-- Opening Marker --
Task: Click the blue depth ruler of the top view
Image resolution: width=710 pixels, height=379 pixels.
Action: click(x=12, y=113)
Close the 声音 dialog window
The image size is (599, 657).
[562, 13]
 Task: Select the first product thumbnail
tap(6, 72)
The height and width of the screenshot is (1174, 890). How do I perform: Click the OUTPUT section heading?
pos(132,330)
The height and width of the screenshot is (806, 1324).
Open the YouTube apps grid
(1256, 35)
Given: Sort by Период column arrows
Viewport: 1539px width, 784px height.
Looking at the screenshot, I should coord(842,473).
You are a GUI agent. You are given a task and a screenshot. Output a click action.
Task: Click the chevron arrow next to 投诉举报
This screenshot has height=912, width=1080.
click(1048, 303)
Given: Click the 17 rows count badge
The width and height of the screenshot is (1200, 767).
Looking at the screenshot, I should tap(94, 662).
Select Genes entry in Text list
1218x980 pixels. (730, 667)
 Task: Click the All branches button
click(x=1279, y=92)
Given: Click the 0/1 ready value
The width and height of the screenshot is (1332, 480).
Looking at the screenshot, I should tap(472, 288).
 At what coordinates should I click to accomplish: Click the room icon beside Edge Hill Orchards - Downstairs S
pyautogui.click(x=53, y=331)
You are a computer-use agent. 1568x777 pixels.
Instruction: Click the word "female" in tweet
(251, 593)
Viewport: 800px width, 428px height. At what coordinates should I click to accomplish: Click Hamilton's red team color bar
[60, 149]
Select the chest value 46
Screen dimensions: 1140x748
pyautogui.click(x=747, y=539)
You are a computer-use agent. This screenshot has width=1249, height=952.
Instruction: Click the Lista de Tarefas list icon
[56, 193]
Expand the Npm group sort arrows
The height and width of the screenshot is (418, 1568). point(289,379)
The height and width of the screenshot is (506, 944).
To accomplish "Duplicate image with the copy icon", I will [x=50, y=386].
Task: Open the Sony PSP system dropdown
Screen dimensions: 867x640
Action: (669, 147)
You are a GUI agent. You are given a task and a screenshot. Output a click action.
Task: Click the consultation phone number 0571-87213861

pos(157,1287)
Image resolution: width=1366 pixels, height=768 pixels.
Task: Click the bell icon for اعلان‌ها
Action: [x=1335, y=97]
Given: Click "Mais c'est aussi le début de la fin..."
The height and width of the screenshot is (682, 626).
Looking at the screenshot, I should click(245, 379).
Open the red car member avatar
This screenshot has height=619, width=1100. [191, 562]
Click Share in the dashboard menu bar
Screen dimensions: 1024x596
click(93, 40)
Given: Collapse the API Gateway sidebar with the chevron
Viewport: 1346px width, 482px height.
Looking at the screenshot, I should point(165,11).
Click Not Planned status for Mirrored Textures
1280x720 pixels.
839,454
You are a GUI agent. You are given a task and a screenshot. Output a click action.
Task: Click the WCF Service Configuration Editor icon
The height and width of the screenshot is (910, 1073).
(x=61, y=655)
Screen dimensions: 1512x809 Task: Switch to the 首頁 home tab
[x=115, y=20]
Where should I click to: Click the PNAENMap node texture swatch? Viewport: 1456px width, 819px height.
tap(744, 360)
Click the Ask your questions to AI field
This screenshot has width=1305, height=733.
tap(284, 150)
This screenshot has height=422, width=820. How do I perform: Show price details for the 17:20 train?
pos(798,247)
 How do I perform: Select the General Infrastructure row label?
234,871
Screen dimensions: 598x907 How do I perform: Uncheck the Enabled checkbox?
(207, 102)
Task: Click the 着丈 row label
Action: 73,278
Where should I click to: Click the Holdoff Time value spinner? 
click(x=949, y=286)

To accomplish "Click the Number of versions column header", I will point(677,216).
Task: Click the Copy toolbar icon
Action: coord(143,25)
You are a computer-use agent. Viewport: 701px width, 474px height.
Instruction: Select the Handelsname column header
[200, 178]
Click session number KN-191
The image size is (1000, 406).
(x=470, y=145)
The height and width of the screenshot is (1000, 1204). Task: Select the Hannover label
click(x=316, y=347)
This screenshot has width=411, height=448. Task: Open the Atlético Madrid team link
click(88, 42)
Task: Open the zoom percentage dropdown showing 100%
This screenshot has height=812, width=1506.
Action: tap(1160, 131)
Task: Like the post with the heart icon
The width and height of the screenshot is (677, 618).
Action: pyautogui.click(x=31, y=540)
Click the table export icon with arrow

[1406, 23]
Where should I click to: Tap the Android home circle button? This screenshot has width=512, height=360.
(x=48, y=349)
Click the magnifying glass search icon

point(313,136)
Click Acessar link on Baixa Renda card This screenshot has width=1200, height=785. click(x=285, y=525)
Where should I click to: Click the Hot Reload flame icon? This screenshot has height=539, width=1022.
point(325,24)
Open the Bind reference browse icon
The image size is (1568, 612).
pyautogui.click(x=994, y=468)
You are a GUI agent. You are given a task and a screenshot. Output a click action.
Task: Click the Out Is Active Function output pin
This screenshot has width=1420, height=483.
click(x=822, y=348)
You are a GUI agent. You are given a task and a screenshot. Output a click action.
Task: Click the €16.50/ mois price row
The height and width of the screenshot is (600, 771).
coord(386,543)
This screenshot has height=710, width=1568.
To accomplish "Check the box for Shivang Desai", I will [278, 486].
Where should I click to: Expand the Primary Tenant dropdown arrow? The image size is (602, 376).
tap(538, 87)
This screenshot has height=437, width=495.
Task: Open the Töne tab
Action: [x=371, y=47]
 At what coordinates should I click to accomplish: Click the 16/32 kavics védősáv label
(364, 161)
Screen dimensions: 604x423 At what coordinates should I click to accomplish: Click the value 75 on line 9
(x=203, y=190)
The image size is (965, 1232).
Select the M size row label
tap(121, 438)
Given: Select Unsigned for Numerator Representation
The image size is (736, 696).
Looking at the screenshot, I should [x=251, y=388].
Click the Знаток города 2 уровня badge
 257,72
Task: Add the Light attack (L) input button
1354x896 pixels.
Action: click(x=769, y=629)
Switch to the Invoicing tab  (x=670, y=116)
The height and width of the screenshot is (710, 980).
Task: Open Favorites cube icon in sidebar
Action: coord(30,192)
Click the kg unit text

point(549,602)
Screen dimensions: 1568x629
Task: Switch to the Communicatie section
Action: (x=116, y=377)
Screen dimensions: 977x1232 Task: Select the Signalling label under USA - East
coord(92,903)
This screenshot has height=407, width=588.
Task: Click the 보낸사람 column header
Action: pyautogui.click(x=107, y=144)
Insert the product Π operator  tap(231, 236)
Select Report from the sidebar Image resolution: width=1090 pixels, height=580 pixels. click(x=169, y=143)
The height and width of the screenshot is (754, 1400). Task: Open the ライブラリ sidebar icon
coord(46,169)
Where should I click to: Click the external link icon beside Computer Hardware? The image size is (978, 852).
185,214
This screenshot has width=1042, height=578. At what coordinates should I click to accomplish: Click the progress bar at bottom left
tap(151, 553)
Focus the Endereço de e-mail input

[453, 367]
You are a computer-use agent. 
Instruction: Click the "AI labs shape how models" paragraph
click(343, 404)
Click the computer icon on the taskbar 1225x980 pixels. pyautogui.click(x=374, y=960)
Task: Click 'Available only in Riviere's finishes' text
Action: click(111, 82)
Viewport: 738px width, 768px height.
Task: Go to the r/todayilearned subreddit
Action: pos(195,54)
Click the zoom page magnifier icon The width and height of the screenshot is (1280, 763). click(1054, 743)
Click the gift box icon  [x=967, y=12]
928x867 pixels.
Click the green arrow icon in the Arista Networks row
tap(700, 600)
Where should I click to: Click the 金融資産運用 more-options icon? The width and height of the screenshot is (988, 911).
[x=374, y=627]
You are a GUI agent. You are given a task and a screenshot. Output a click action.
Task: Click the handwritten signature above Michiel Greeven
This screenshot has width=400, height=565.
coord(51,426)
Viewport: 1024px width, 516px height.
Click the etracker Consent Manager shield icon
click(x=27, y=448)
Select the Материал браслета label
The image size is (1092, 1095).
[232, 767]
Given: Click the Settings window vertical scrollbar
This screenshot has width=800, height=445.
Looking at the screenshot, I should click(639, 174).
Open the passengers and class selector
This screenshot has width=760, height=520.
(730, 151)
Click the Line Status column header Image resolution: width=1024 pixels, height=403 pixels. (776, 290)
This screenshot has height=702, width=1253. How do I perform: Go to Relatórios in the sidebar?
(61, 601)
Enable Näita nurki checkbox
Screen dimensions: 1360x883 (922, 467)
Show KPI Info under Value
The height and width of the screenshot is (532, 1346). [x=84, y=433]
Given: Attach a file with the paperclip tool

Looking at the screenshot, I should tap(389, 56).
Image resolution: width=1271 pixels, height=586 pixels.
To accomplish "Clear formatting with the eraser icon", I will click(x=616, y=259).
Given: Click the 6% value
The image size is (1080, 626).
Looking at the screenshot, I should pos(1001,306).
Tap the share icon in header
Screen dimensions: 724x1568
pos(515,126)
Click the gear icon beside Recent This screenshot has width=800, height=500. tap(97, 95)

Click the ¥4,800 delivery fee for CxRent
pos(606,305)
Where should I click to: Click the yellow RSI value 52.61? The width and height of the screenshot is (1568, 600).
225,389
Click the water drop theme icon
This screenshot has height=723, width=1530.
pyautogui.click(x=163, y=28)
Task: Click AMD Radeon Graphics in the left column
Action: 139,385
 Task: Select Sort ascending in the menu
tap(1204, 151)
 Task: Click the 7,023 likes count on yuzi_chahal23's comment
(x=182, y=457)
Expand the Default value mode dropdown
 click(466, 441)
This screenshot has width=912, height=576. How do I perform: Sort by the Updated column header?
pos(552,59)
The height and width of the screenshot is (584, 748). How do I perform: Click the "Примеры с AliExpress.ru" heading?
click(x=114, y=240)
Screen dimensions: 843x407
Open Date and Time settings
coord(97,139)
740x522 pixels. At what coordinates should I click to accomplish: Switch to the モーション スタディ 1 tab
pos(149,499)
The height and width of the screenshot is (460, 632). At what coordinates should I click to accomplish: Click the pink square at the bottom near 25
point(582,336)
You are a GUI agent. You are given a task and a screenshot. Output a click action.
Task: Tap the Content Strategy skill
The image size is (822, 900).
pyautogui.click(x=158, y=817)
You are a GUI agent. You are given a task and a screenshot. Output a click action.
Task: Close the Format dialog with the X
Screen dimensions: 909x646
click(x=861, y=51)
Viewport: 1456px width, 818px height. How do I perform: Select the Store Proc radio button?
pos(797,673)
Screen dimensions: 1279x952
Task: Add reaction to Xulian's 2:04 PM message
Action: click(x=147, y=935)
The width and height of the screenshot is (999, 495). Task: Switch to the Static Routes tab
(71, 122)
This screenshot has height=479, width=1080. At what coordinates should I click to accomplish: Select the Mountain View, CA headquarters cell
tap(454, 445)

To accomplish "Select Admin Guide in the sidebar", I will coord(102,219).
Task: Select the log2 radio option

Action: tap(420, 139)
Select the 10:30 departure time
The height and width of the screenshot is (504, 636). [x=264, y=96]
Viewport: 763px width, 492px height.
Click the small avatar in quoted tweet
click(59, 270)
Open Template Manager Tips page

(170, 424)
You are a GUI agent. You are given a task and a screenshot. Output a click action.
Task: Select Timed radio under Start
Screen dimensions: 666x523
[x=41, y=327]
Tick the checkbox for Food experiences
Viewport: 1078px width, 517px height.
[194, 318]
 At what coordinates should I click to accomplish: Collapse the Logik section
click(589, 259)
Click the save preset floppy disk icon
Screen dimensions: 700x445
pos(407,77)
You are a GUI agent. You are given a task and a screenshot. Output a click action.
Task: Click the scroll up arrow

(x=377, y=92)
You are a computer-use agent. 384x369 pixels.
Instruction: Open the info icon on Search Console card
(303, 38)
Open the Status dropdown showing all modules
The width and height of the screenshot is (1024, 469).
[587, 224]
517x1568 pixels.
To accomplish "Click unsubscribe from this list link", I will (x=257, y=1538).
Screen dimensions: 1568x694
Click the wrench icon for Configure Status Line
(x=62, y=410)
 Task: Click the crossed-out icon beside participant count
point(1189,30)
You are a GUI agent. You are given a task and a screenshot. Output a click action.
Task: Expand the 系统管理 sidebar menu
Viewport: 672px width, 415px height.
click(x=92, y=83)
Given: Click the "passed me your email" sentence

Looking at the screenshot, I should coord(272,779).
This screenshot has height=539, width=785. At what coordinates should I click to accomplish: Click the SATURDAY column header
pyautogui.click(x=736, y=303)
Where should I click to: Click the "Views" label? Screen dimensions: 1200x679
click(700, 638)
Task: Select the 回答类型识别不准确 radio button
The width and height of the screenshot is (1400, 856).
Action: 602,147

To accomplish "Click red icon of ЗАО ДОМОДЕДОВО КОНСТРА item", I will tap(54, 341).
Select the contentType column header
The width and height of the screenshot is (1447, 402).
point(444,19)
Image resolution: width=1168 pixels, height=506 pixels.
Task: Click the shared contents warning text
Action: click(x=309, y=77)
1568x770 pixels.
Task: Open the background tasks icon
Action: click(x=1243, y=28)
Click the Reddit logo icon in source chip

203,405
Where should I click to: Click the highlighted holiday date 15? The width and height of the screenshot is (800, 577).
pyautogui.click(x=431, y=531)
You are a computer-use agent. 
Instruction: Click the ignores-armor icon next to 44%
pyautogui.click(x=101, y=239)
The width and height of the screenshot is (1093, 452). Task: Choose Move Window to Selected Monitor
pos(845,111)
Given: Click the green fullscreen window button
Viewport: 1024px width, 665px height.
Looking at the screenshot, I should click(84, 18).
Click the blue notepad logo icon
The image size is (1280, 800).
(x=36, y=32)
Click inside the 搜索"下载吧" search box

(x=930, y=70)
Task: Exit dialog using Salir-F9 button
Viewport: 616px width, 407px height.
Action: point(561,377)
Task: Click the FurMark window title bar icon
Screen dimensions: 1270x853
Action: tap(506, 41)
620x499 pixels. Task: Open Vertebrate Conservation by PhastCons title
-- Closing Marker --
◆ PROBLEM STATEMENT
List the lines of the entries that include "dialog".

◆ REPLY TO THE EXERCISE
Close the 声音 dialog window
Task: Close the Format dialog with the X
Task: Exit dialog using Salir-F9 button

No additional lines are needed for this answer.